CAREER: Uncovering Solar Wind Composition, Acceleration, and Origin through Observations, Modeling, and Machine Learning Methods

职业：通过观测、建模和机器学习方法揭示太阳风的成分、加速度和起源

• 批准号: 2237435
• 负责人: Liang Zhao
• 金额: $ 118.45万
• 依托单位: Regents of the University of Michigan - Ann Arbor
• 依托单位国家: 美国
• 项目类别: Continuing Grant
• 财政年份: 2023
• 资助国家: 美国
• 起止时间: 2023-09-01 至 2028-08-31
• 项目状态: 未结题
• 来源: https://www.nsf.gov/awardsearch/showAward?AWD_ID=2237435&HistoricalAwards=false
• 关键词: CAREER; Uncovering; Solar; Wind; Composition

Thirty-two years after the first sophisticated solar wind ion composition spectrometer was launched on the NASA Ulysses mission, we now have a wealth of information indicating that heavy ions play a key role in solar and heliospheric physical processes. Heavy ions act as important test particles and have unique responses to the environment around them: heavy ion composition is an imperative parameter for tracking the heliospheric structures to their sources on the Sun or to local sources in interplanetary space. As we are entering the new era of modern missions, solar wind science is at a crossroads where the science return from solar wind composition data in understanding of the inner heliosphere and beyond is maximized by integrating data, models, and machine learning techniques. This project is an innovative inter-disciplinary study to combine multiple techniques in understanding the solar wind. The broader impacts of the project include support of an early career woman scientist, support of two graduate students, the creation of annual workshops on “Heavy Ion Composition in the Heliosphere”, and outreach to Ann Arbor and Detroit area high schools.The following scientific questions will be addressed: (1) Where does the solar wind originate?; (2) How is the solar wind accelerated from the corona?; (3) How do the solar wind and heliosphere respond to the evolution of the solar cycle?; and (4) How can we better understand and use the composite solar wind data sources with Machine Learning (ML) and Artificial Intelligence (AI) technology? This research uses available in-situ observations from many instruments across multiple NASA space missions, including: NASA’s Ulysses, ACE, Wind, Parker Solar Probe, and Solar Orbiter. Space-based data will provide global solar context, magnetic field geometry and basic plasma diagnostics of the solar wind source regions. The Potential Field Source Surface (PFSS) model will be used to track the coronal magnetic field from the Sun to the Earth. In addition, ML/AI techniques will be applied to the solar wind composition data to categorize solar wind types more objectively, and to rank their importance by employing multiple ML feature selection algorithms.This award reflects NSF's statutory mission and has been deemed worthy of support through evaluation using the Foundation's intellectual merit and broader impacts review criteria.

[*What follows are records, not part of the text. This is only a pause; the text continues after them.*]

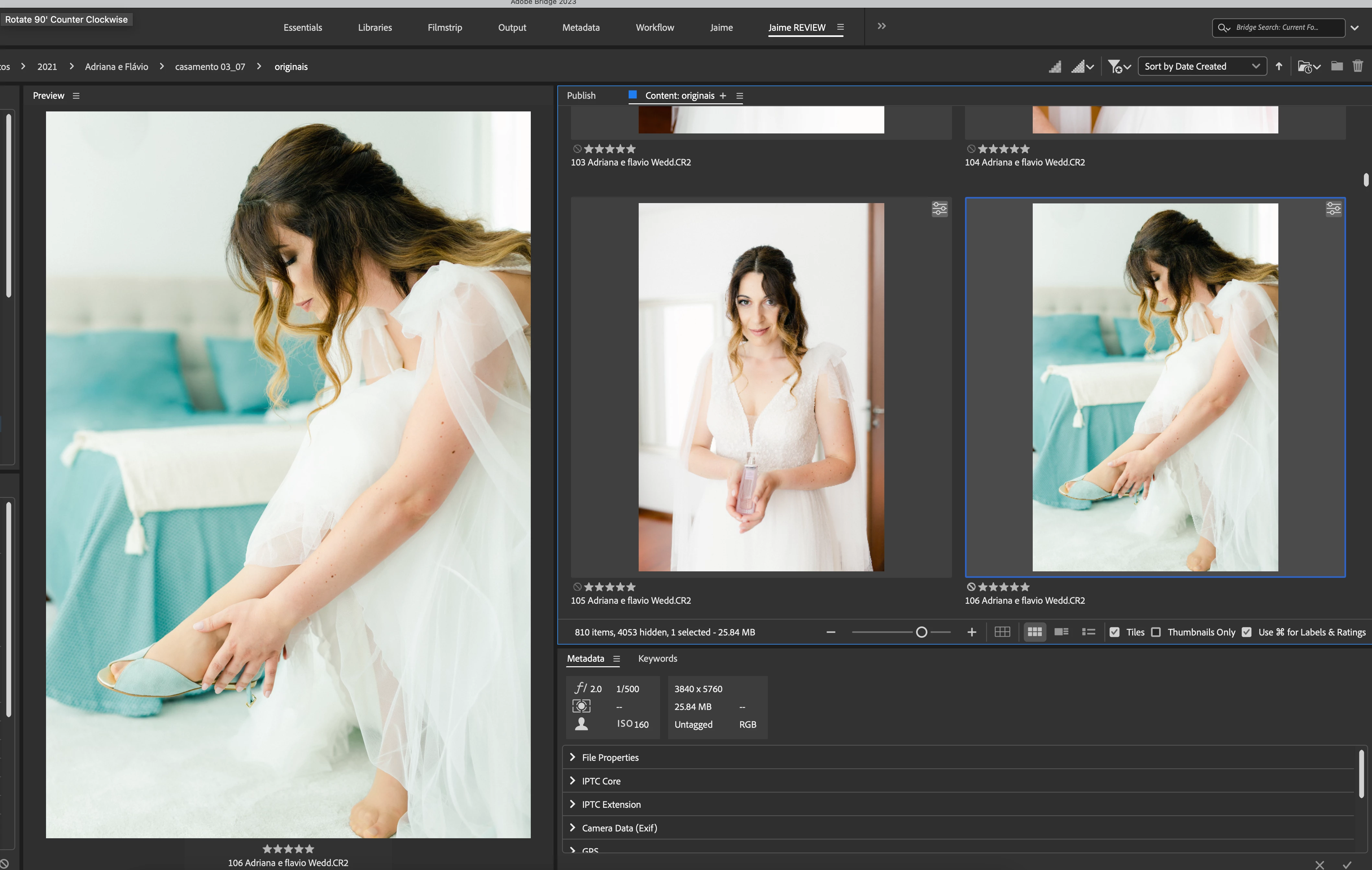Click the ascending sort order arrow
Viewport: 1372px width, 870px height.
pyautogui.click(x=1279, y=67)
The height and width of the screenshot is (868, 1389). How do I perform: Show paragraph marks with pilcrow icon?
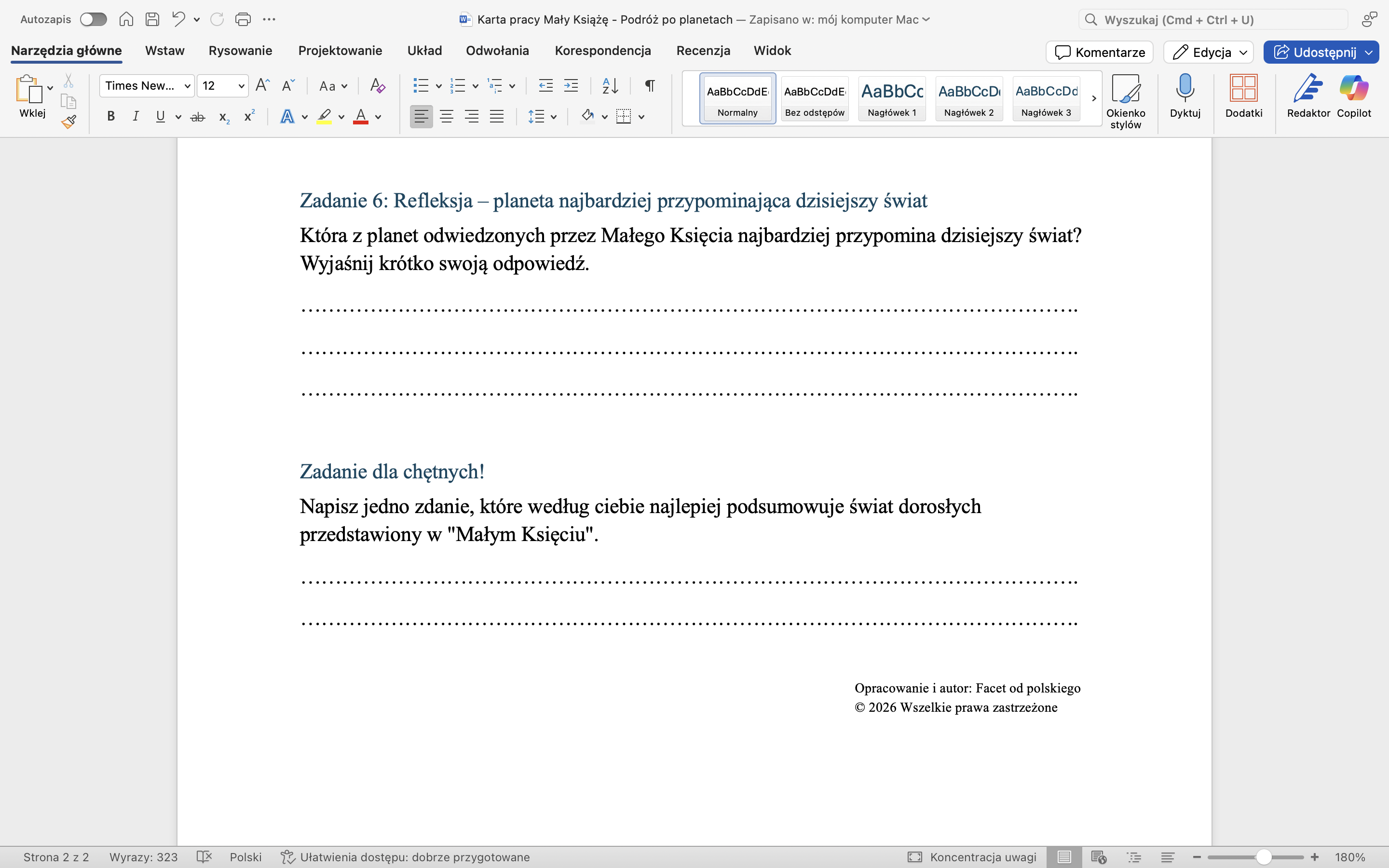[x=650, y=86]
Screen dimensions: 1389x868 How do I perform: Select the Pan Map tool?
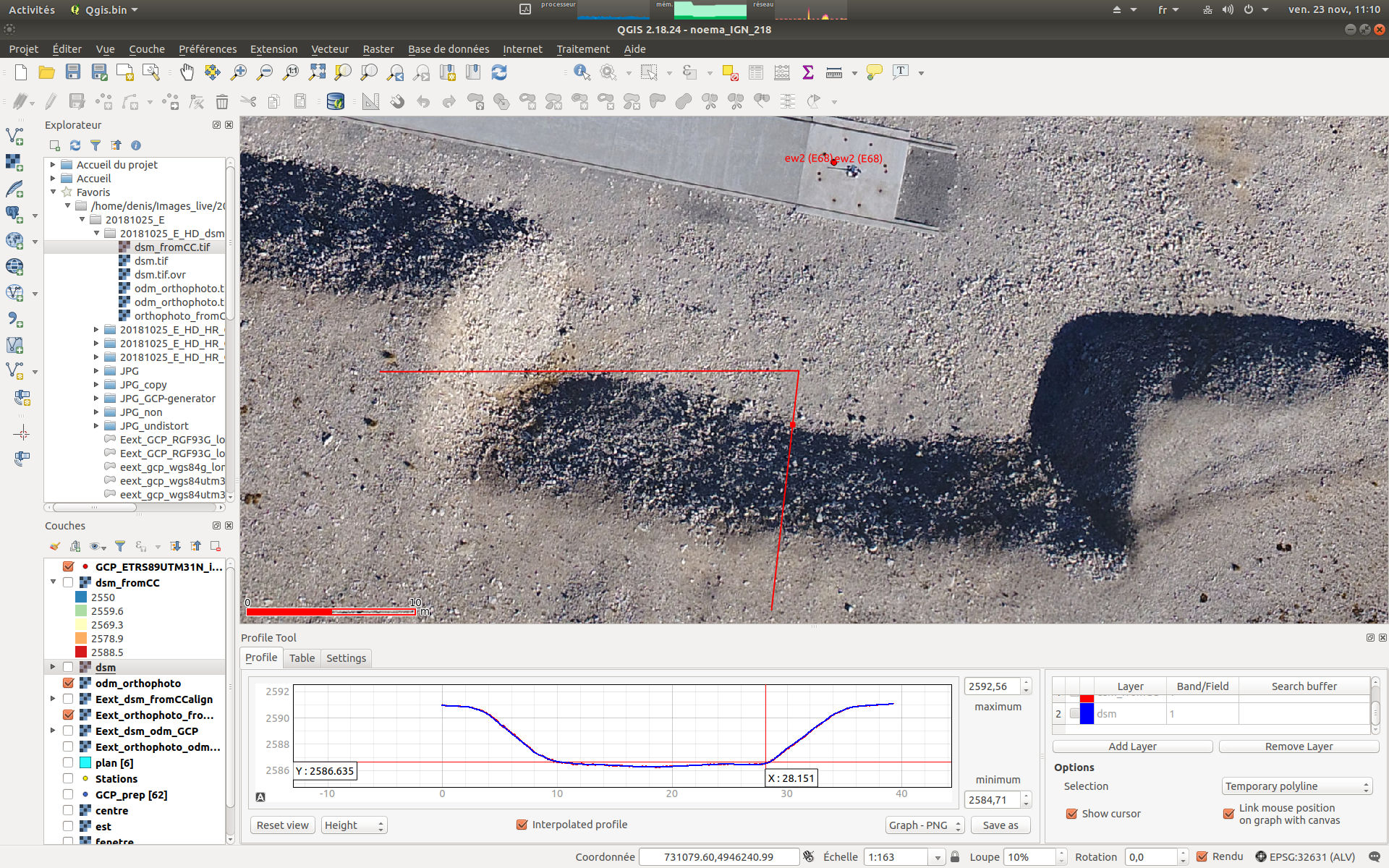(187, 72)
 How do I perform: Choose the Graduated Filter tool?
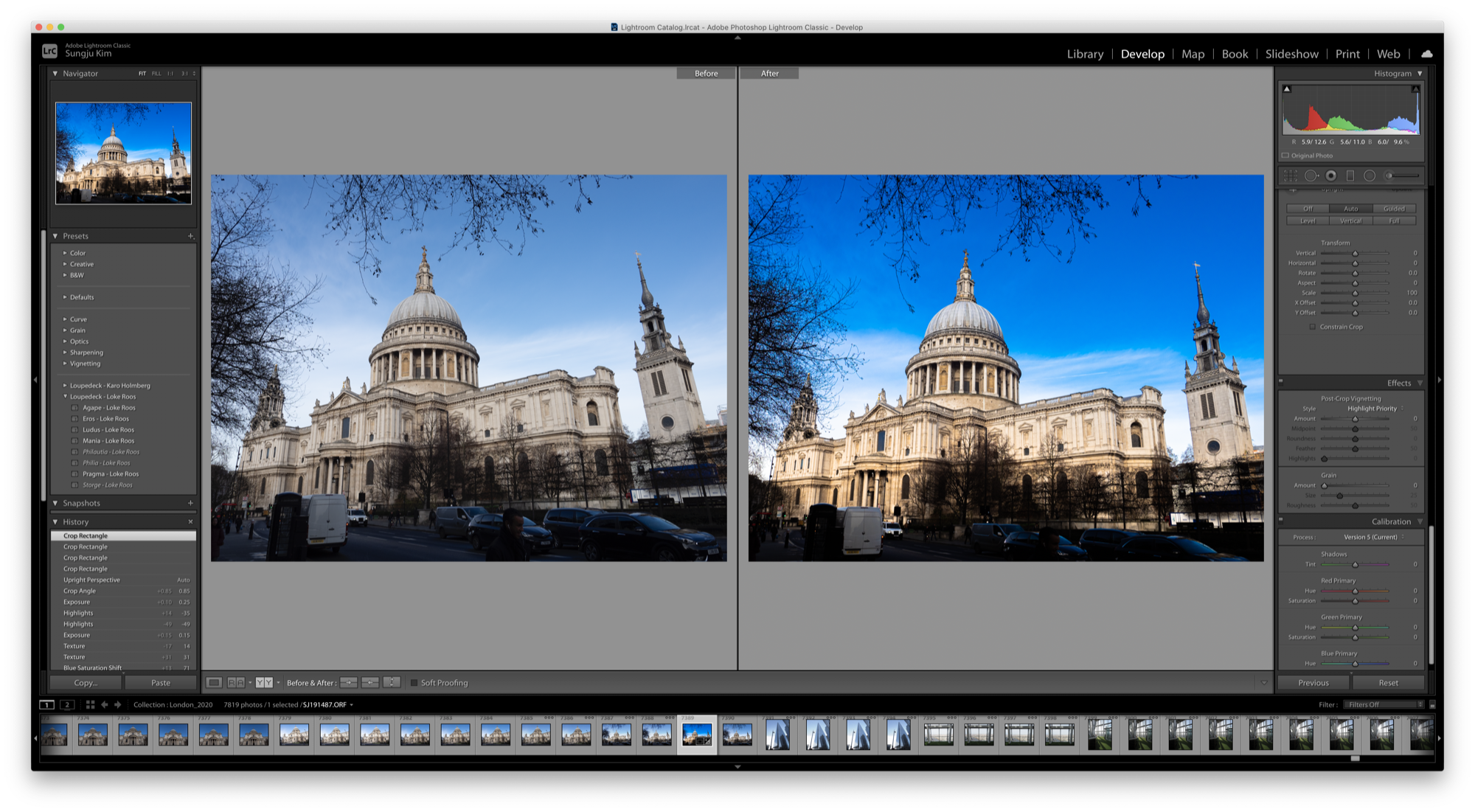click(x=1350, y=176)
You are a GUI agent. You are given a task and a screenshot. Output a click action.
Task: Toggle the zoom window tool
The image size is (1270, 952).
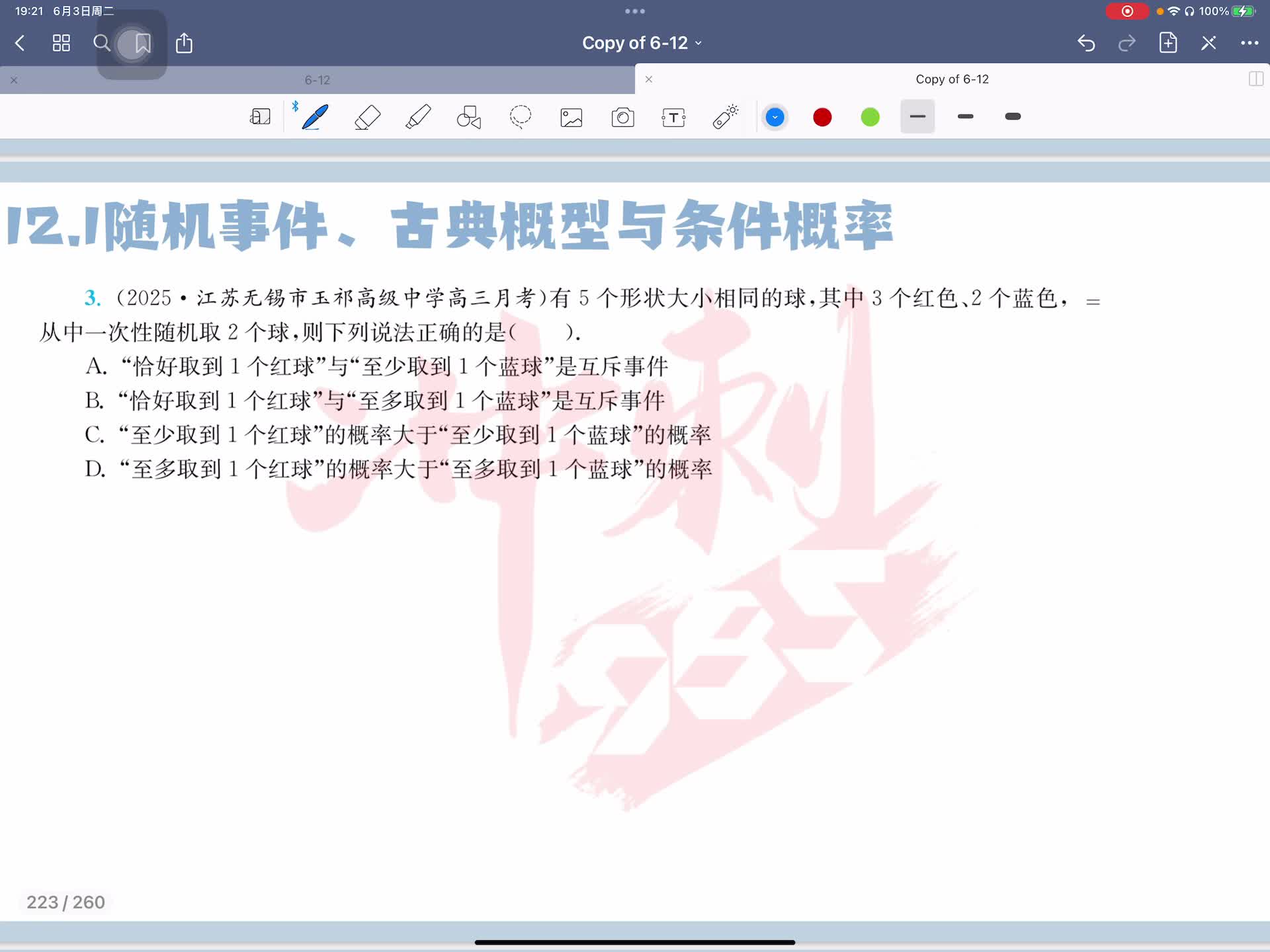260,117
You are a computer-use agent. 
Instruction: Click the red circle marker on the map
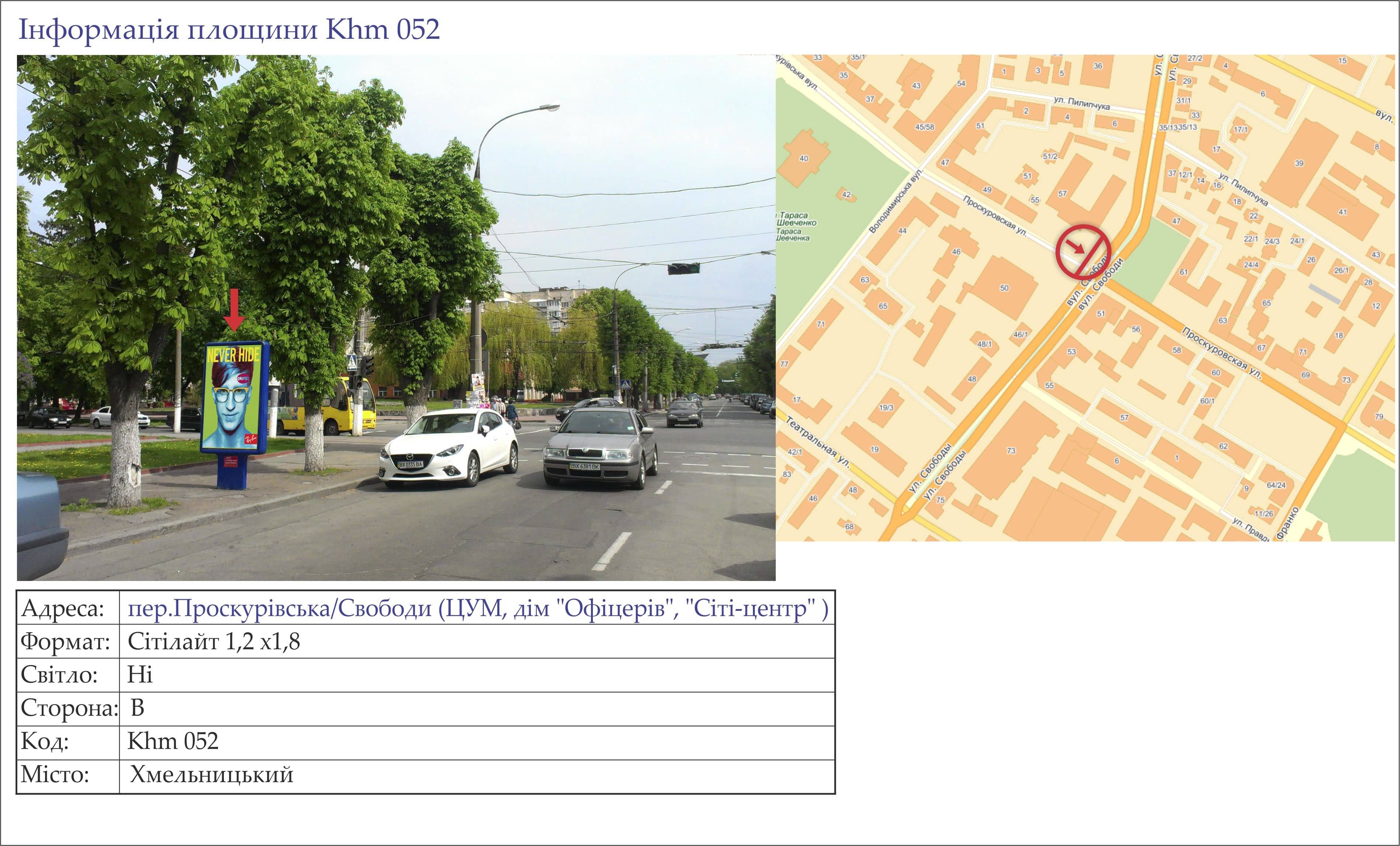click(1083, 252)
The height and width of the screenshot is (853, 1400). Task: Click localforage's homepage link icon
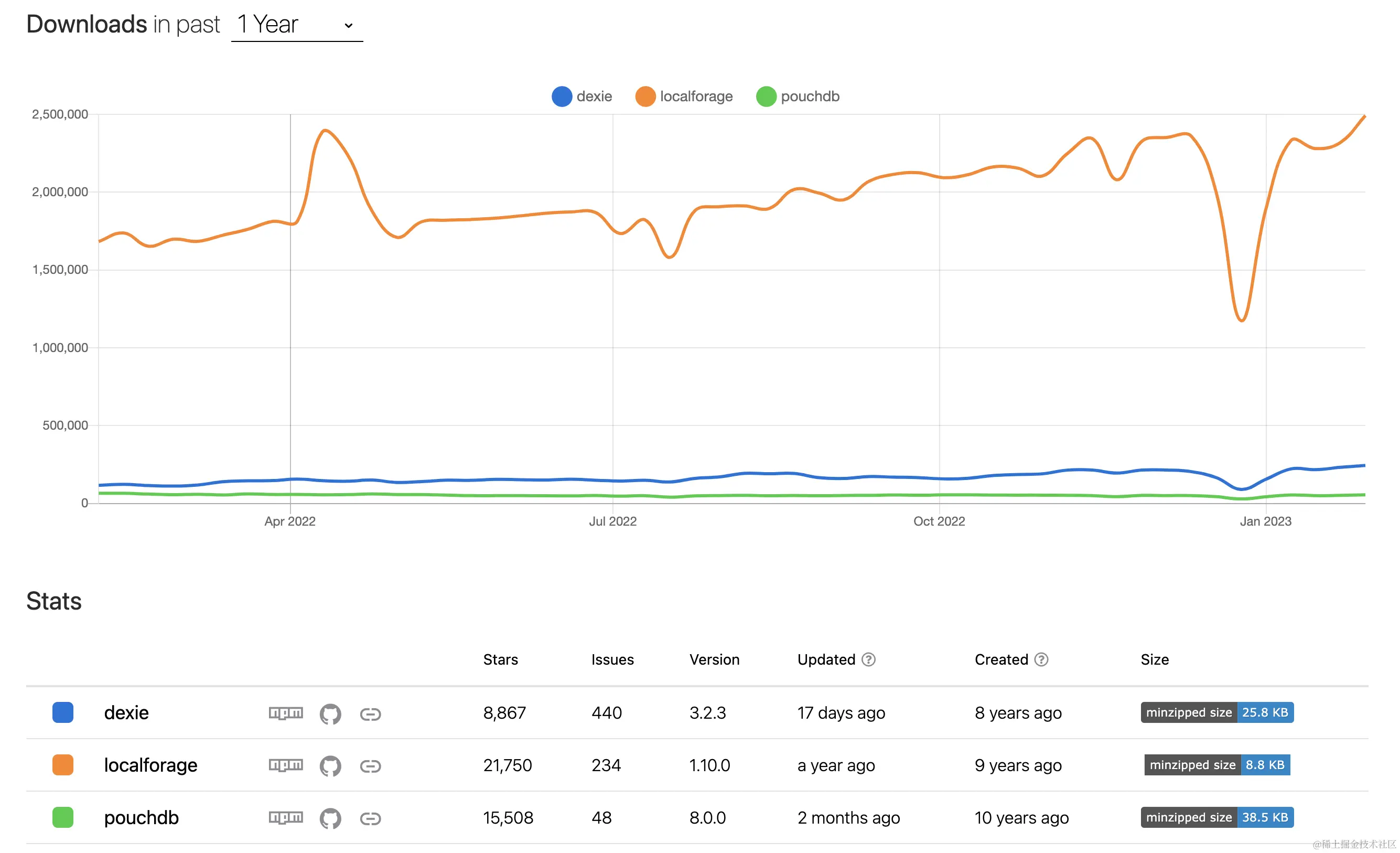tap(371, 766)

在NASA Ulysses任务上启动了第一个复杂的太阳离子组成光谱仪之后的三十二年，我们现在拥有大量信息，表明重离子在太阳能和地层物理过程中起着关键作用。重离子充当重要的测试颗粒，并对周围的环境具有独特的响应：重离子组成是将地球层结构跟踪到其在太阳上的来源或行星际空间中的局部来源的急需参数。当我们进入现代任务的新时代时，太阳风科学正处于十字路口，从而通过整合数据，模型和机器学习技术来最大化太阳能风组成数据中的科学从太阳能风组成数据中返回。该项目是一项创新的跨学科研究，旨在结合多种技术，以理解太阳风。该项目的更广泛影响包括支持早期职业女科学家，两名研究生的支持，创建有关“ Heliosphere中重离子组成”的年度研讨会，以及向Ann Arbor和Ann Arbor和底特律地区高中的宣传。 （2）太阳能是如何从电晕加速的？ （3）太阳风和地球层如何应对太阳周期的演变？ （4）我们如何通过机器学习（ML）和人工智能（AI）技术更好地理解和使用复合太阳风数据源？这项研究使用了多个NASA空间任务中许多乐器的原位观察结果，包括：NASA的Ulysses，Ace，Wind，Parker太阳能探测器和太阳能轨道。空间数据将提供全球太阳能环境，磁场几何形状和太阳风源区域的基本等离子体诊断。潜在的场源表面（PFSS）模型将用于跟踪从太阳到地球的冠状磁场。此外，ML/AI技术将应用于太阳能风组成数据，以更客观地对太阳风类型进行分类，并通过采用多个ML功能选择算法来对其重要性进行排序。该奖项反映了NSF的法定任务，并通过评估该基金会的知识点功能和广泛的影响来评估NSF的法定任务。